Salvatore Parlagreco

“C’è un grande travaglio nel Pdl, mi aspetto uno smottamento, decine di parlamentari potrebbero uscire dal gruppo ed aprire una falla al punto da costruire un nuovo soggetto politico”.

 

Carmelo Briguglio, coordinatore di Fli in Sicilia, vice capogruppo vicario alla Camera, si aspetta grosse novità da un giorno all’altro.

 

Intervistato da Sky 24, infatti, illustra le sue previsioni con chiarezza, facendo intendere di essere a conoscenza di informazioni ignote ai più.

 

“Si potrebbe costruire un nuovo soggetto politico, la falla potrebbe allargarsi”, spiega Briguglio. “In tal caso potrebbe nascere il nuovo governo senza ribaltoni”.

 

Briguglio riflette anche sulle scelte delle opposizioni, segnalando il senso di responsabilità finora avuto in occasione del voto sul rendiconto dello Stato.

 

“Le opposizioni non approvano mai il rendiconto dello stato, stavolta l’abbiamo praticamente fatto per senso di responsabilità”, sottolinea il vice capogruppo. “Ma il prossimo appuntamento è il più delicato, la legge di stabilità, cui daremo il nostro contributo appena saremo nelle condizioni di valutare il maxiemendamento.
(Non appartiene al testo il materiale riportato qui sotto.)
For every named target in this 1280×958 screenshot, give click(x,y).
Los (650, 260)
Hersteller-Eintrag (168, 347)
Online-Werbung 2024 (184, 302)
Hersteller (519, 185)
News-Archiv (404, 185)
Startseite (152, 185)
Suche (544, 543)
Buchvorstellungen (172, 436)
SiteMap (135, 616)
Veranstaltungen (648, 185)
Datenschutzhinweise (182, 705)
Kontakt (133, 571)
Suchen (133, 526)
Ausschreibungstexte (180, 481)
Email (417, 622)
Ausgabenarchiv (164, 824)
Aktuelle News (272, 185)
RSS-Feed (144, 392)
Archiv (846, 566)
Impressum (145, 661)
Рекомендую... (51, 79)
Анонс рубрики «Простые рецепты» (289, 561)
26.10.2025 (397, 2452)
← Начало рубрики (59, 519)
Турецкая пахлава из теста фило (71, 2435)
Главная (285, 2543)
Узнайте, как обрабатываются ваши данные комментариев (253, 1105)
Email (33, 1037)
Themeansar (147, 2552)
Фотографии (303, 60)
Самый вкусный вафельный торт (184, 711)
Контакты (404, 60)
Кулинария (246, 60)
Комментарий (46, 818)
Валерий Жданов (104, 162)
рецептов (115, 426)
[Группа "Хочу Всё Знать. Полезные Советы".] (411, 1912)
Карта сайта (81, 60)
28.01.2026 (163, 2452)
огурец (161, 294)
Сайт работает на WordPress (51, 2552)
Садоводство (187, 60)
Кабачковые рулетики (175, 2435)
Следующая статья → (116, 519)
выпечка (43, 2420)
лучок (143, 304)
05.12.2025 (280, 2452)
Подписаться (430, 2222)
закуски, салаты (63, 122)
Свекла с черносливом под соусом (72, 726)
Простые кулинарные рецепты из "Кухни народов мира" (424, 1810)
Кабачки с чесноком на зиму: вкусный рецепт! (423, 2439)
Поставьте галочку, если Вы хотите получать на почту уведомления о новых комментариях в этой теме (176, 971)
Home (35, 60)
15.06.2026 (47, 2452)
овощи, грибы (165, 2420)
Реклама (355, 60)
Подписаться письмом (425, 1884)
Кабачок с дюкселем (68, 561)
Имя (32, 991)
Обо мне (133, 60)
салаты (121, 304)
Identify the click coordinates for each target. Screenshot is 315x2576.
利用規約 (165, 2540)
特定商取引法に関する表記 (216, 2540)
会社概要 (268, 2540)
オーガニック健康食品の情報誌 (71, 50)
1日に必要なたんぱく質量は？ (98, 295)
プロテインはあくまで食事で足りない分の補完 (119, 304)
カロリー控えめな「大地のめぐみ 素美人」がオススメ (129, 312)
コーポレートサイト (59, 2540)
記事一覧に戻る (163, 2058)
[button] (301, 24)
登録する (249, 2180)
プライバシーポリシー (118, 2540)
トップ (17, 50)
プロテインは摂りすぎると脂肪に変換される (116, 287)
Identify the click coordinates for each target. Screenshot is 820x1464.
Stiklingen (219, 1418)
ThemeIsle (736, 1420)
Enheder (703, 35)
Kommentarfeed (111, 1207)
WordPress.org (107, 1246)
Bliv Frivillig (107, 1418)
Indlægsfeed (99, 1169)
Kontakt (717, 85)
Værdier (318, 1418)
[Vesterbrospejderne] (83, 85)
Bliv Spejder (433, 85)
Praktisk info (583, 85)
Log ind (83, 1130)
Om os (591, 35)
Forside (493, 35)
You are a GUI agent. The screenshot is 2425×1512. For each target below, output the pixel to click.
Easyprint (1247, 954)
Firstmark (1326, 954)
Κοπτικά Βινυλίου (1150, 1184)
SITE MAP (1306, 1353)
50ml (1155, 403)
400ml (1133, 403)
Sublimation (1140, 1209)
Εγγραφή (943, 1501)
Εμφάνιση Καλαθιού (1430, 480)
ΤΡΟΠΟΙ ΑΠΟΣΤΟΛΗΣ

Ancora, tuttavia, non abbiamo notizie della patrimoniale e di efficaci misure anti-evasione fiscale. Chi ha di più deve pagare di più, Su questo non ci sono dubbi”.

 

Il dopo-Berlusconi, infine. Briguglio si schiera a favore di un governo di transizione affidato ad un tecnico che rassicuri i mercati e dia risposte certe all’Europa. Le manovre sono state bruciate finora dall’assenza di credibilità e lo spread è cresciuto per le stesse ragioni. Il compito di portare l’Italia fuori dalla tempesta non può essere assegnato al governo in carica”.